Secrets to Super Simple Meals 


Baco Flatbread

3 Mins read

How could you not want something described as a “gyro-pizza-taco”?

When I read the LA Times piece about the baco last year, I made a mental note and a digital bookmark to come back to it. Since then, the chef who invented the baco, Josef Centeno,  has opened another restaurant in LA, and the baco is back in the press. Though I haven’t made it yet to the Lazy Ox Canteen for an official baco, I baked up some of Centeno’s signature flatbread and created some sandwiches of my own. (For something fun to do, read the Lazy Ox menu.)

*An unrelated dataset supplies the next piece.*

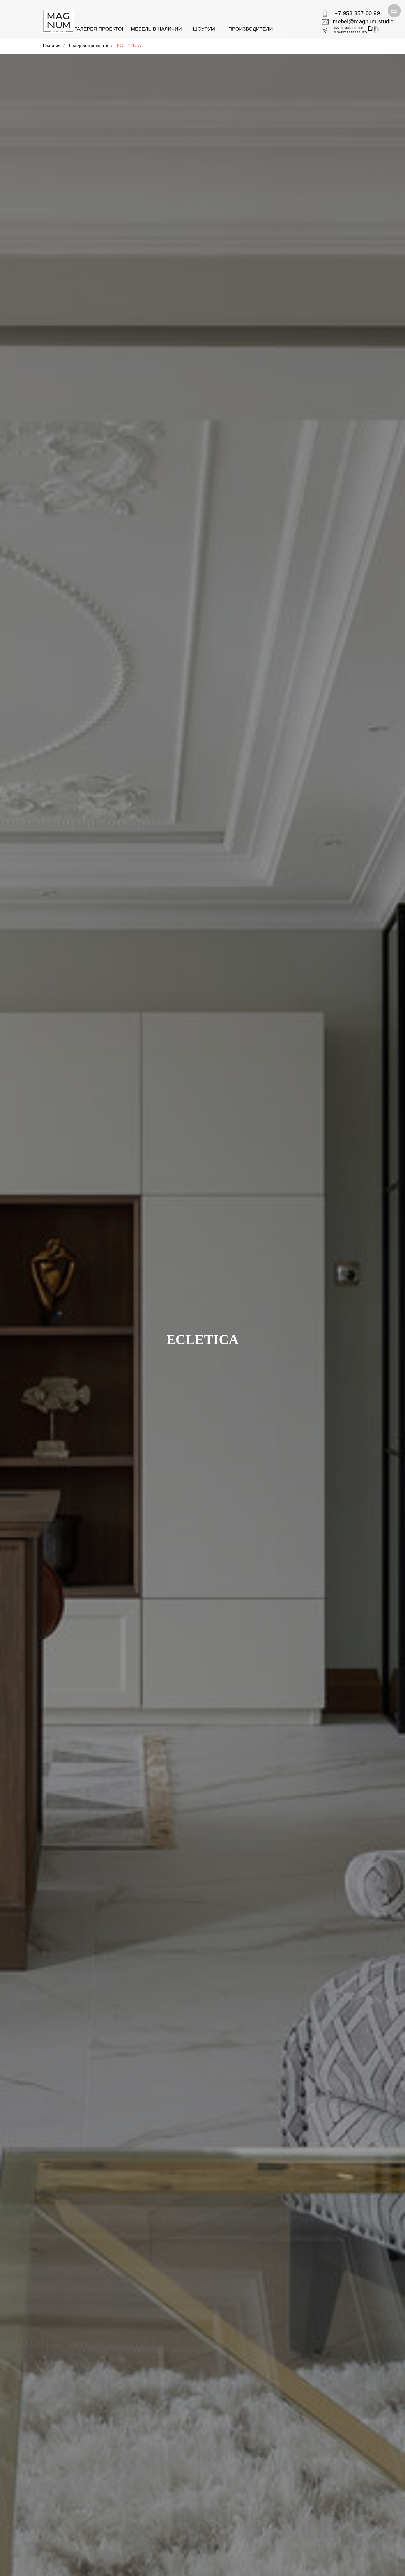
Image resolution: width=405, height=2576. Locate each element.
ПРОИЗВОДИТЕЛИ (250, 29)
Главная (52, 45)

From what I’ve read, there are two things that make a baco a baco. First is the bread. Like my naan recipe, this flatbread calls for plain yogurt. What’s different is the addition of lime juice, ginger, garlic and dried lavender. Second is the mix of sauces and international influences:

  • In addition to the original baco, now made with pork belly and red wine-braised paleron (pot roast), Centeno makes four variations. The vegetarian baco centers on crisp Japanese eggplant; lamb sausage baco has croquettes made from potato and morcilla (a Spanish blood sausage) and caraway-pepper sauce; the el pollo baco features chicken escabeche (marinated chicken) radicchio and zhoug, a spicy chile sauce from Yemen; and the pesco baco is a tasty composition of panko-crusted albacore, pickled onion, and four (count them) different sauces. (From the LA Times)

After I made the bread, we did a Mexican-spiced chicken with fresh tomato-avocado salsa, the ginger-lime-lavender yogurt mixture, and a smoky homemade chili sauce. Another afternoon I filled one with a mixture of chicken, pork and sausage in a sweet Vietnamese sauce, along with lettuce, cucumber and tomato in a Persian yogurt-based dressing, and the spicy chili sauce — basically whatever leftovers I found in the fridge.

So now that you have the flatbread recipe, what will you put in your baco?

Baco Flatbread By Josef Centeno via the Los Angeles Times. Note, this makes more of the yogurt mixture than you’ll need for the dough, but it’s a great sauce to put on any baco, so  you’ll be happy to have it. Makes 10 flatbreads.

  • 1 cup plain Greek yogurt
  • juice of 1/2 lime
  • 1 1/2 teaspoons dried culinary lavender (I had lavender salt, so I used some of that and didn’t add the kosher salt)
  • 1 clove garlic, minced
  • 1 1/2 teaspoons minced fresh ginger
  • kosher salt
  • 1 1/2 teaspoons dry yeast
  • 1 1/2 teaspoons sugar
  • 6 tablespoons olive oil
  • 3 cups flour

In a nonreactive bowl, mix the yogurt, lime juice, lavender, garlic and ginger. Season with 1/2 teaspoon salt, or to taste. Set aside.

In a large bowl, combine the yeast with 1 cup warm water and the sugar. Cover and allow to sit for 10 minutes, or until frothy. Separately, mix the olive oil with 3 tablespoons of the yogurt mixture.

Stir half of the flour into the yeast mixture, then add the yogurt mixture. Stir in the rest of the flour and the 1 teaspoon salt, and knead for 10 minutes, or until the dough is elastic. Place the dough in an oiled bowl, loosely cover and allow to rise in a warm area until doubled in size, about 1 1/2 hours.

Punch down the dough and knead for another 10 minutes. Divide the dough into 10 equal portions; roll out each into an oval a little over 8 inches long and 4 inches wide. If the dough contracts while rolling, let it rest while you roll out another piece, then come back to it (it will relax and roll more easily).

Heat a seasoned cast-iron griddle or frying pan over medium-high heat. Oil the surface lightly with canola oil and grill the dough, one or two pieces at a time, until each is puffed and golden-brown on the bottom, 30 seconds. Flip the bread over and grill the second side for 30 seconds, until golden-brown. The bread will be soft, not crispy. Keep warm until ready to serve. (You also can rewarm the bread in a 400-degree oven for 1 to 2 minutes.)

Top with meat, vegetables and a mix of sauces. Fold and eat like a gyro-pizza-taco. Have a fork and several napkins ready.

(Since we were only feeding 3 people the first night, we made 3 breads, then par-cooked the rest of them just so they started to turn golden. When they cooled, we put them in a large Ziploc and they kept nicely for another two days. All we had to do was put them on a hot cast-iron for a bit before serving.)